Stefan clarifies that the timeline for sites to deploy xrootd access is when they are ready.
Stefan confirms that the timeline for the switchover to DIRAC file catalog is before the end of the year, and LHCb intends to use it in Run2.
Shawn comments that the dashboard in the next release of perfSonar in May will have a REST API. Data from perfSonar gathered and exposed to WLCG.

Report from WLCG Monitoring Consolidation

Pablo presents the status of the monitoring consolidation project: recent updates, with focus on SAM3 validation and the site nagios plugin; next steps. See slides for detail.

Feedback to be submitted to the monitoring consolidation e-group for discussion.
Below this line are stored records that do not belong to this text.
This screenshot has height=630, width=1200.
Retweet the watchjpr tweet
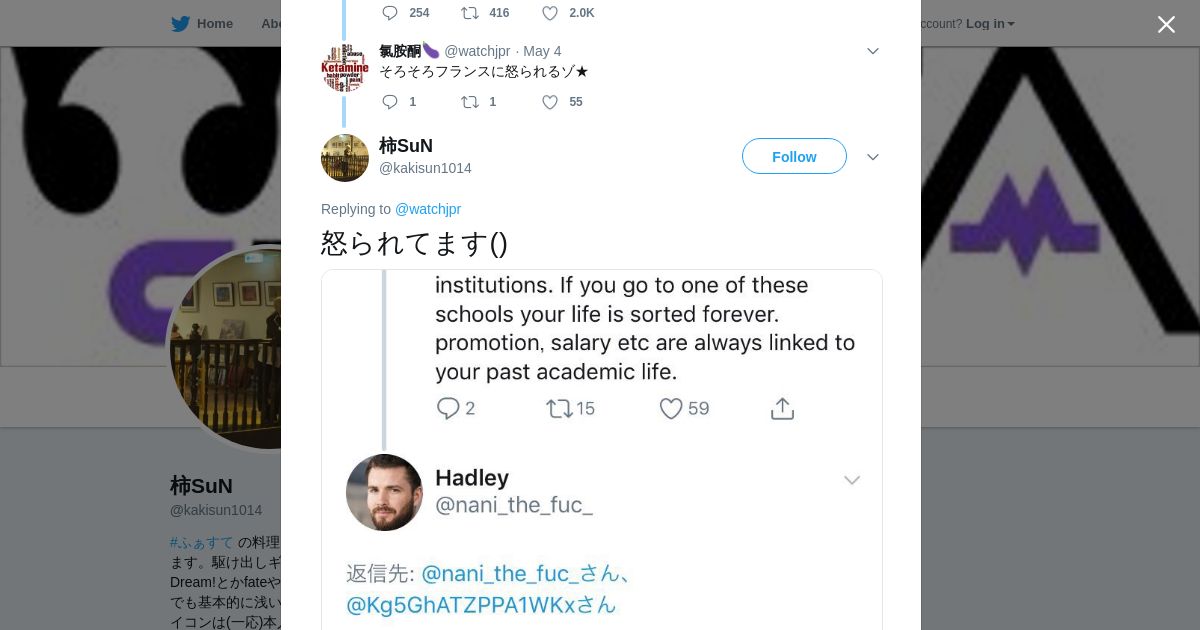(470, 102)
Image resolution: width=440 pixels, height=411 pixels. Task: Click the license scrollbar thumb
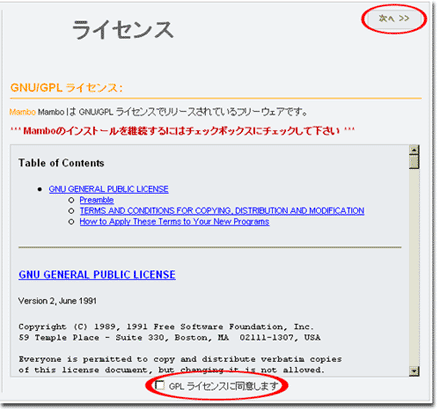click(414, 162)
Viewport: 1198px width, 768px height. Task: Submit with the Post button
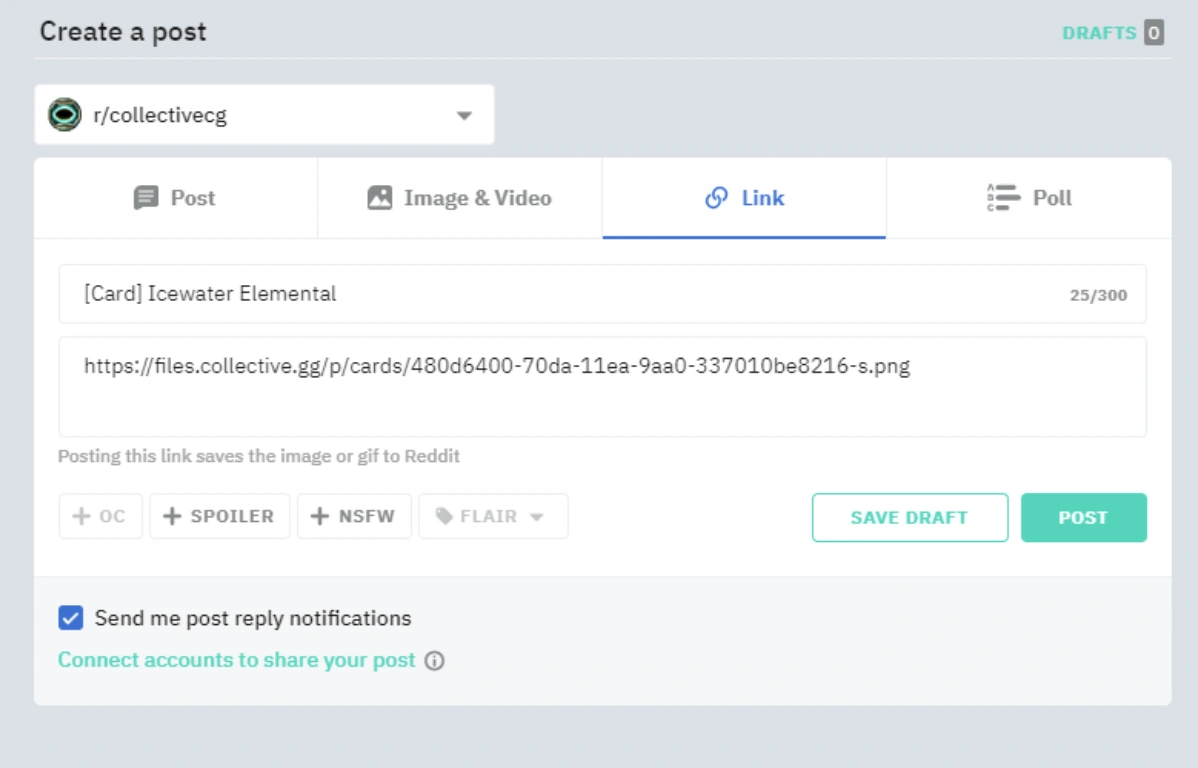(x=1083, y=517)
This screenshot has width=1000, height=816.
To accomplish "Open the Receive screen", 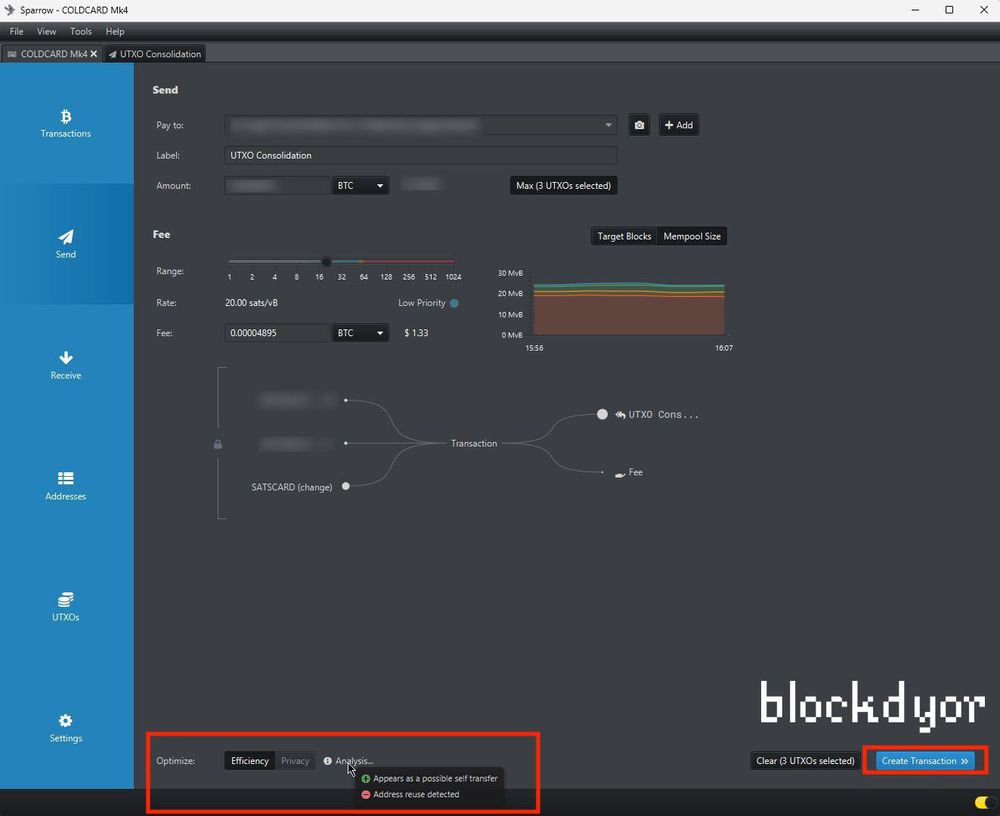I will pos(65,366).
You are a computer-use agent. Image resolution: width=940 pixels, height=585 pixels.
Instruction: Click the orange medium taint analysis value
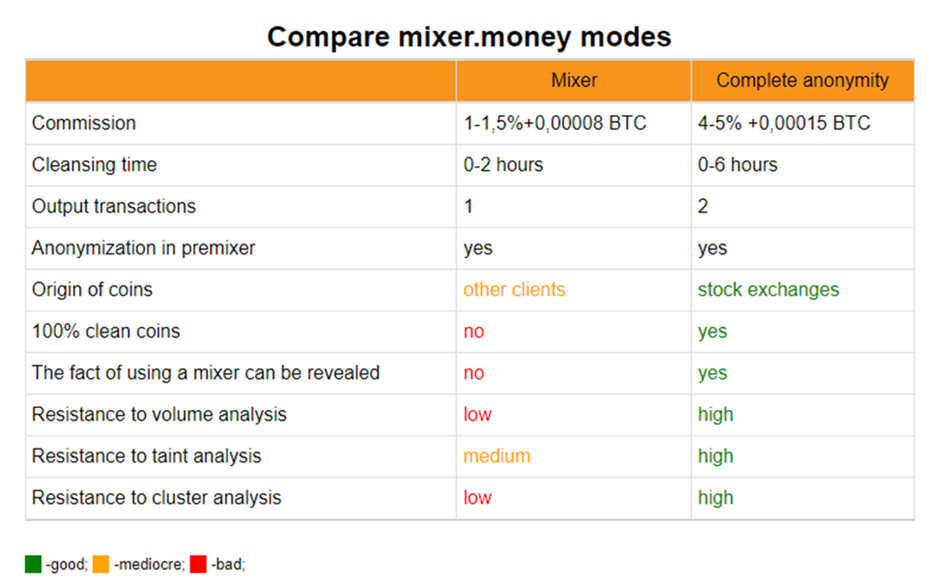click(x=496, y=456)
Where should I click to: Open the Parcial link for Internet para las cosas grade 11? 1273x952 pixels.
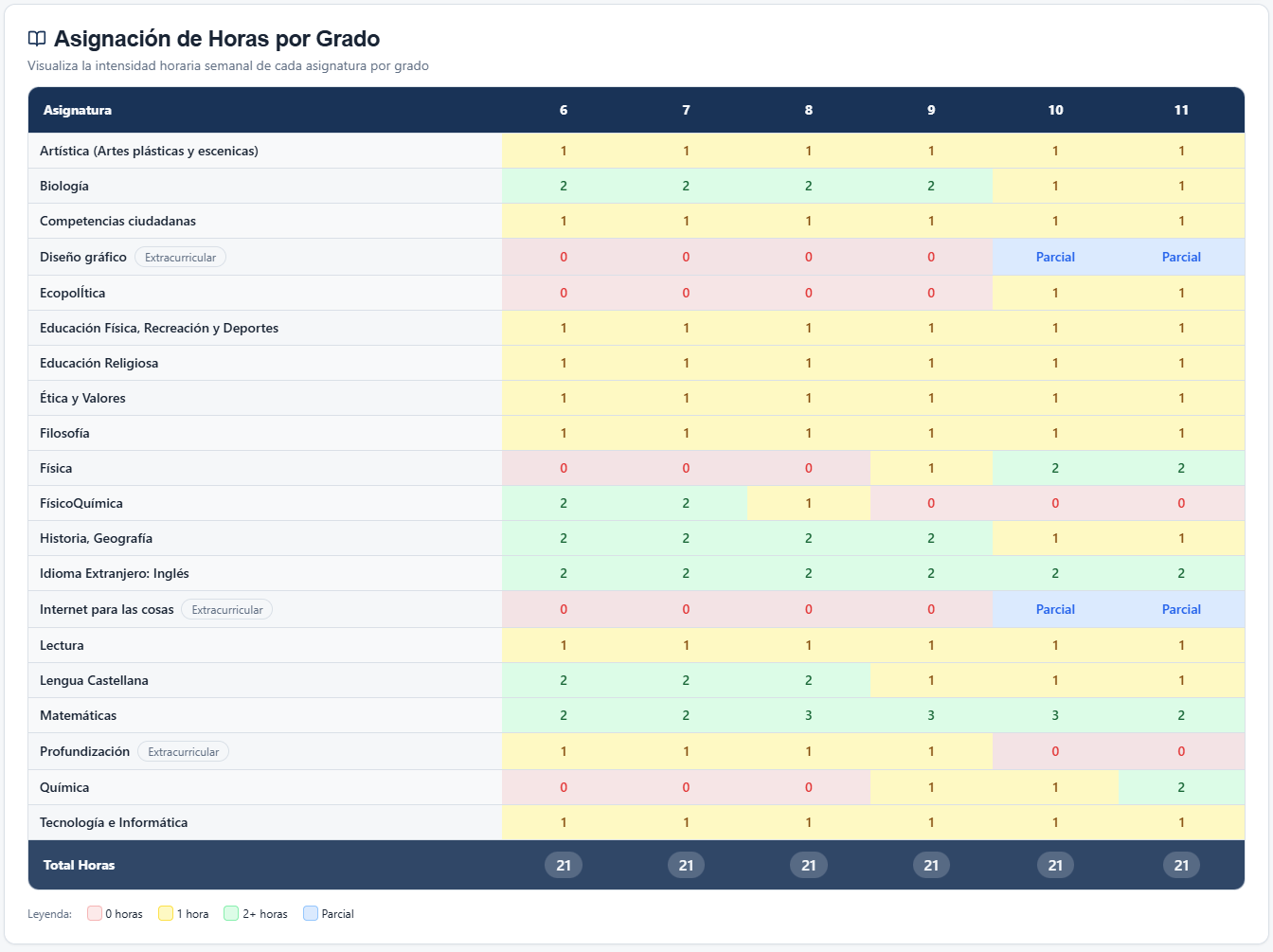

Requests/issues on JIRA tracker.

Ongoing Task Forces and Working Groups Review

WMS decommissioning

CERN WMS instances for experiments have been drained completely without incident
SAM instances to be decommissioned by the end of June
- depending on successful validation of the new job submission methods developed for SAM
  - direct CREAM submission with payload
  - Condor-G

SHA-2

future VOMS servers campaign plans:
- reminder broadcast to be sent around May 6 (original "deadline")
- let SAM preprod instances get their proxies from the new servers to measure the readiness across WLCG
  - open tickets for failing services?
- let SAM production instances use the new servers as of a hard date
  - Mon June 2?
- send another broadcast for sites and experiments to reconfigure their UI-based services
  - remove references to the old servers
- switch off the old servers on Tue July 1

Andrea suggests to wait until we see how many sites are impacted before opening tickets
Agreed to keep the TF open to track this campaign

Middleware readiness

Following the endorsement of the first Volunteer sites for the MW Readiness verification effort by the 2014/04/15 WLCG MB and the approval of their rewarding method document, the plan now is to document the set-up of these sites. Please open https://twiki.cern.ch/twiki/bin/view/LCG/MiddlewareReadinessArchive#Volunteer_Sites and contribute content for the presence of a parallel infrastructure at the site column.
The draft agenda http://indico.cern.ch/e/MW-Readiness_4 is available for comments. We plan to consult sys admins at the WLCG sites on the use of the MW packages' version numbers published in various places e.g. the Baseline versions' table.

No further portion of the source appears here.